Michael Nagle/Bloomberg

The tech megacaps that were some of the strongest stocks over the past two years aren’t showing any immunity from the selling crushing both the market generally, and tech shares specifically, due to continuing concern about rising interest rates and high valuations.

The Nasdaq Composite is down more than 15% for the year to date. The market has been particularly quick to sell off last year’s biggest winners. Nvidia (ticker: NVDA), which rallied 125% last year, has tumbled nearly 28% since the end of the year, cutting the chip company’s market capitalization by about $200 billion in the process.

The best performer among the big tech players is the contract chip manufacturer Taiwan Semiconductor (TSM), which rose only 12% last year. It is about 1% higher for the year to date. The company posted strong fourth-quarter results, benefiting from a nearly insatiable global demand for chips.

Apple (AAPL) has held up reasonably well, with a loss of 12% for the year to date, though the stock has lost about $500 billion in market cap since its recent flirtation with a $3 trillion valuation. Apple reports its earnings later this week, and the Street lately has been growing more optimistic about December quarter iPhone sales. At the same time, Apple continues to support its stock with an aggressive share repurchase program.

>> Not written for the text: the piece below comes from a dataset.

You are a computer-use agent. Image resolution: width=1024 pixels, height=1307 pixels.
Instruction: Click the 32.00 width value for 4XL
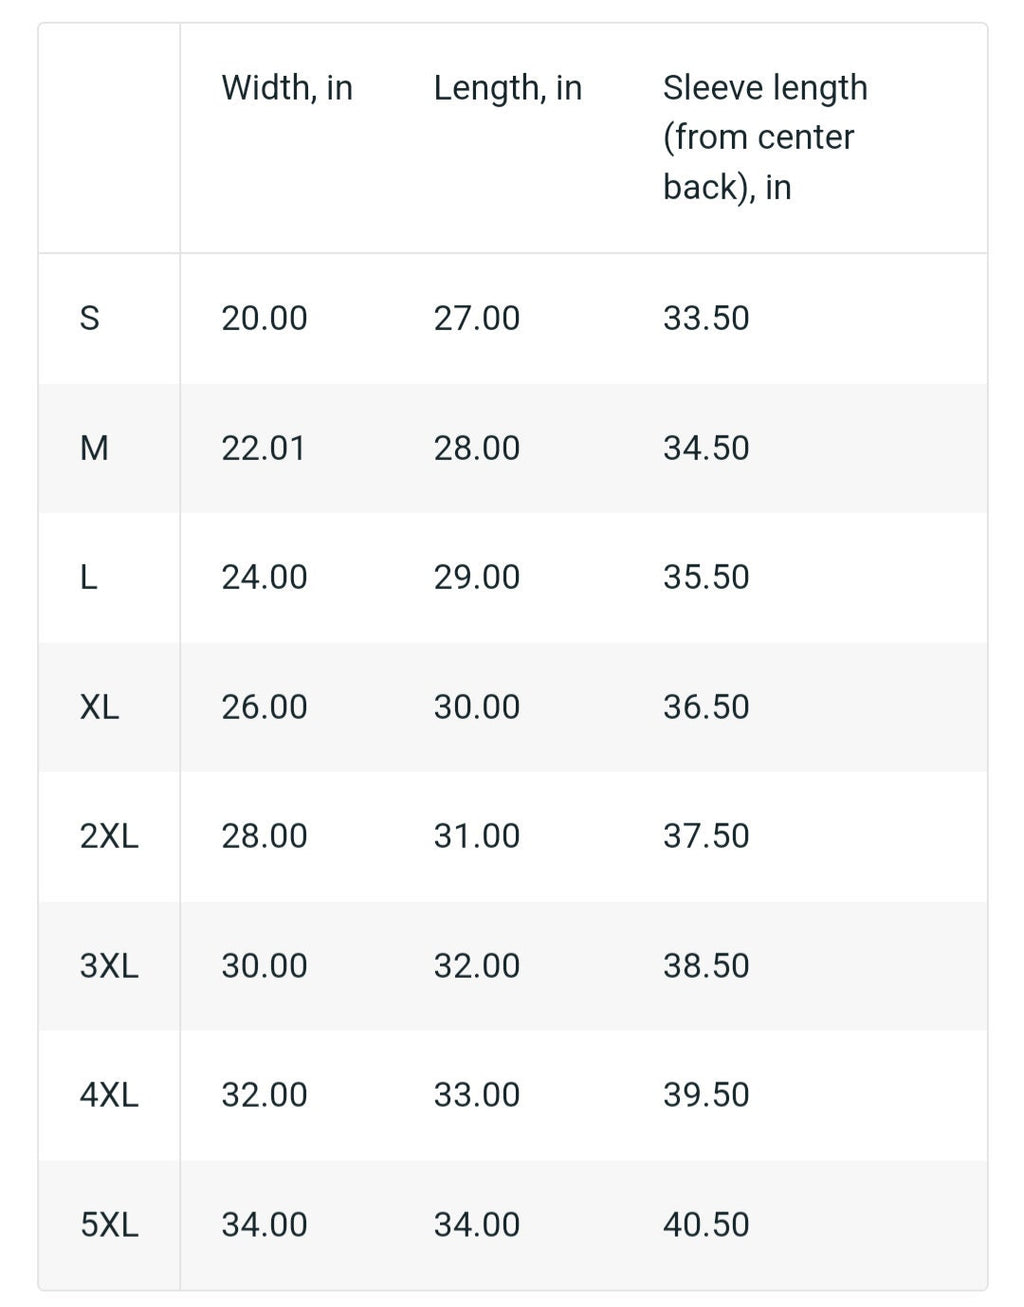point(264,1095)
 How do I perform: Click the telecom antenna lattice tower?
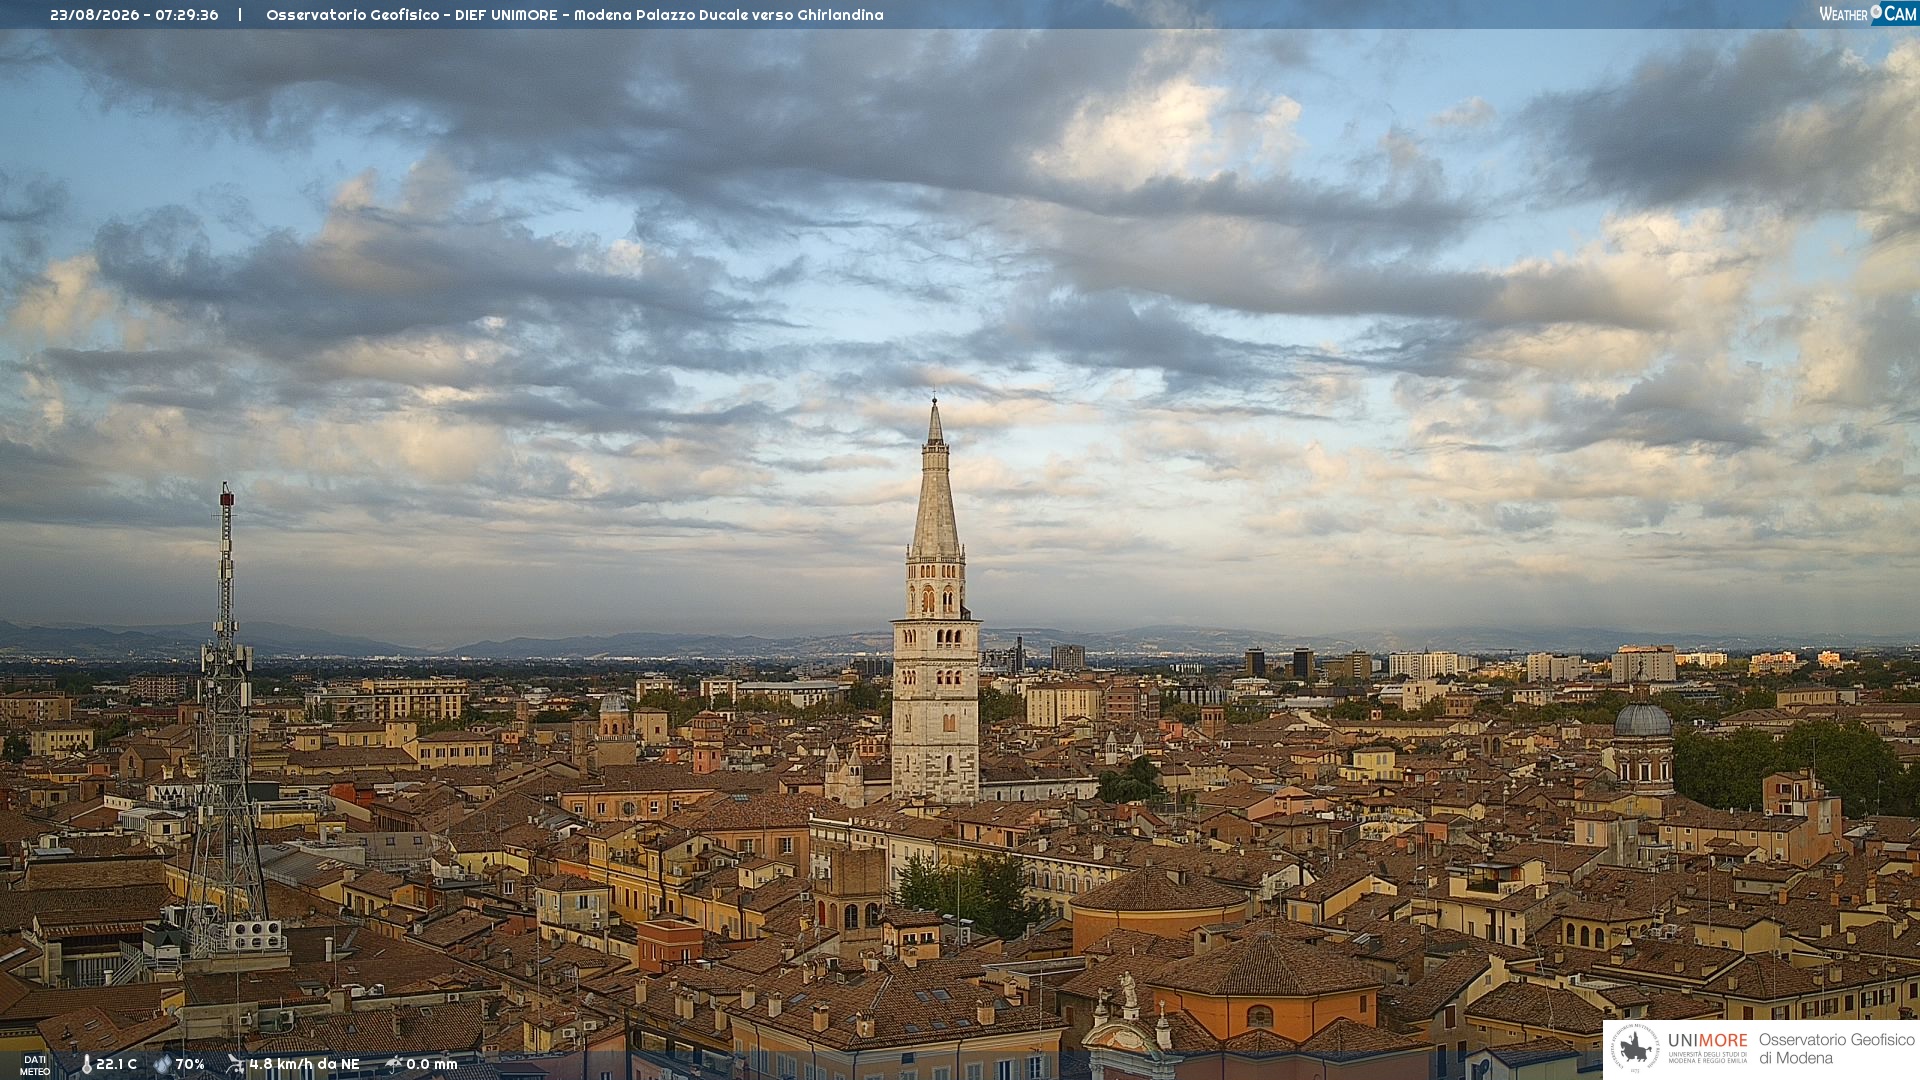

The upshot is that the company has become the tech investor version of digital gold, offering a haven in tough times.

Alphabet (GOOGL) is down 13%, while Meta Platforms (META) is off 15%. Both continue to wrestle with regulatory, legislative and legal challenges, but both seem poised to benefit from rapid growth in the online advertising market.

Microsoft (MSFT) shares are 15% lower for the year, though expectations are high for the company’s December quarter earnings report, due after the close of trading on Tuesday. There is little sign of a slowdown in the company’s fast growing cloud-computing business.

Meanwhile, investors will be listening for any new information on the company’s pending acquisition of the videogame publisher Activision Blizzard, announced last week. Microsoft has said that the deal will not affect its stock-repurchase program. It plans to finance the nearly $70 billion deal from cash on hand. (AMZN) shares are down nearly 18% for the year, making the company the worst performer in the big-cap tech group aside from Nvidia. There are worries that December quarter results from the company’s e-commerce business will prove to be disappointing, although the Amazon Web Services business is likely to continue to post strong growth. Amazon will report financial results next week.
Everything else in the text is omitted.